Aufgabenstellung → Führen Sie sämtliche Lawinenarten auf, die im nachstehenden Textauszug über Lawinenabgänge genannt werden.

Textauszug →
Lawinenabgänge der vergangenen Tage finden sich u.a. auch hier: 

Lawinenabgang vom 24.12. auf der Diritissima am Hafelekar oberhalb von Innsbruck, Süd, 2200m

Vermehrt ein Thema: Gleitschneelawinen

Gleitschneelawinen werden während der kommenden Tage wieder etwas häufiger auftreten. Dies hat mit den zu erwartenden warmen Temperaturen und der zunehmenden Durchfeuchtung der Schneedecke zu tun.

Gleitschneemaul im Vordergrund, Gleitschneelawine im Hintergrund, Paznauntal (Foto: 26.12.2019)

Lawinen auf der Nordkette: Der rote Linie zeigt einen offenen Riss einer Gleitschneelawine. Bei den Pfeilen sind Lockerschneelawinen abgegangen. In magenta eine z.T. überschneite Schneebrettlawine (Foto: 26.12.2019)

Ein latentes Problem: Gleitschnee im südlichen Osttirol (Foto: 26.12.2019)

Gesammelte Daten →

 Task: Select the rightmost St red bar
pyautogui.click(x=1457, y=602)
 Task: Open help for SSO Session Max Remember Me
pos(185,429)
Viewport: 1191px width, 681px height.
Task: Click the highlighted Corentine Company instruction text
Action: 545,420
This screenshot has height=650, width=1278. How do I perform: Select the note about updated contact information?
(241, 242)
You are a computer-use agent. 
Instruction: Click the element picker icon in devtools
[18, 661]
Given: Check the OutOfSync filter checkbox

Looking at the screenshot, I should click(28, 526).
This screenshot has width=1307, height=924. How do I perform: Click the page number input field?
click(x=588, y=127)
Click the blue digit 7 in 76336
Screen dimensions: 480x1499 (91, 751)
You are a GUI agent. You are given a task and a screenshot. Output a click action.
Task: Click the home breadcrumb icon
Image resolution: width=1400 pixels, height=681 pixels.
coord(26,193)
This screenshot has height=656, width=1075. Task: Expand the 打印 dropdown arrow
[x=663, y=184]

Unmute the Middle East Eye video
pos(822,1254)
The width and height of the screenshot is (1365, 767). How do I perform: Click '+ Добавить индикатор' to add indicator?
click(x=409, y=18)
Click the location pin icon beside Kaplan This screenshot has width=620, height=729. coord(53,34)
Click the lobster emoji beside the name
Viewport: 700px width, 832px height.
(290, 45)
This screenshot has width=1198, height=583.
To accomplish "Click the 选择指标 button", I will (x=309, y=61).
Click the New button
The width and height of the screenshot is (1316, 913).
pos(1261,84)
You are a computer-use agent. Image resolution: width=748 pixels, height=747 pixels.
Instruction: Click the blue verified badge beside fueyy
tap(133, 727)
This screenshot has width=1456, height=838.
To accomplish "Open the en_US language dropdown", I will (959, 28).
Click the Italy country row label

Ergebnis →
- Gleitschneelawine
- Lockerschneelawine
- Schneebrettlawine